Cette position a d’ores et déjà des effets sur l’organisation.

  • Jeudi 21 décembre, l’Angola annonçait quitter l’OPEP en raison d’un différend portant sur les quotas de production3.
  • Cette sortie n’aura probablement qu’un impact limité sur les marchés et la stabilité de l’organisation, l’Angola étant un producteur bien plus marginal que l’Arabie saoudite ou les Émirats arabes unis.
  • Si la sortie de l’Angola de l’OPEP ne peut être uniquement rattachée à l’explosion de la production américaine, elle témoigne néanmoins de la difficulté de l’organisation à créer des conditions économiques favorables pour ses membres dans le cas d’une baisse des prix occasionnée par un acteur externe.
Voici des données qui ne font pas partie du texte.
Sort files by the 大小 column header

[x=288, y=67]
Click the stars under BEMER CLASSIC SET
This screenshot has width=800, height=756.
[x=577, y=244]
L’augmentation de la production américaine de pétrole vise avant tout à contribuer à la baisse des prix à la pompe pour les consommateurs. Le prix du gallon d’essence a substantiellement augmenté suite à l’invasion russe de l’Ukraine, atteignant 5$ en moyenne à l’échelle nationale en juin 2022, soit son niveau le plus élevé depuis dix ans4.

Tandis que de nombreux sondages indiquent que les électeurs américains ne sont pas satisfaits du bilan économique de Joe Biden, l’administration démocrate a utilisé plusieurs outils à sa disposition pour faire baisser les prix de l’essence : 

  • L’administration Biden a prélevé 180 millions de barils de sa réserve stratégique (SPR), qui est désormais à son niveau le plus bas depuis 1983 ;
  • L’application des sanctions à l’encontre du Venezuela et de l’Iran a été assouplie ;
  • La Maison-Blanche a « fait pression » sur les entreprises pétrolières américaines afin qu’elles augmentent leur production5.

Si cette situation n’est pas inédite, elle n’en demeure pas moins paradoxale : afin d’améliorer son image vis-à-vis des électeurs dans la perspective des élections de 2024, Biden encourage l’augmentation de la production de pétrole malgré sa priorité affichée de lutte contre le changement climatique. Lors de la COP 28 de Dubaï, les États-Unis et presque 200 autres pays se sont engagés en faveur d’une « transition hors des énergies fossiles dans les systèmes énergétiques ».

Sources
  1. Mat Egan, « The United States is producing more oil than any country in history », CNN, 19 décembre 2023.
  2. Myles McCormick et Jamie Smyth, « Oil market caught by surprise as US output surges », Financial Times, 7 décembre 2023.
  3. Grant Smith et Candido Mendes, « Angola Quits OPEC Amid Disagreement Over Oil Production Quotas », Bloomberg, 21 décembre 2023.
  4. Bethania Palma, « Was US Average Gas Price in June 2022 the Highest It’s Ever Been ? », Snopes, 7 juin 2022.
  5. Rogé Karma, « Why the U.S. Is Pumping More Oil Than Any Country in History », The Atlantic, 20 décembre 2023.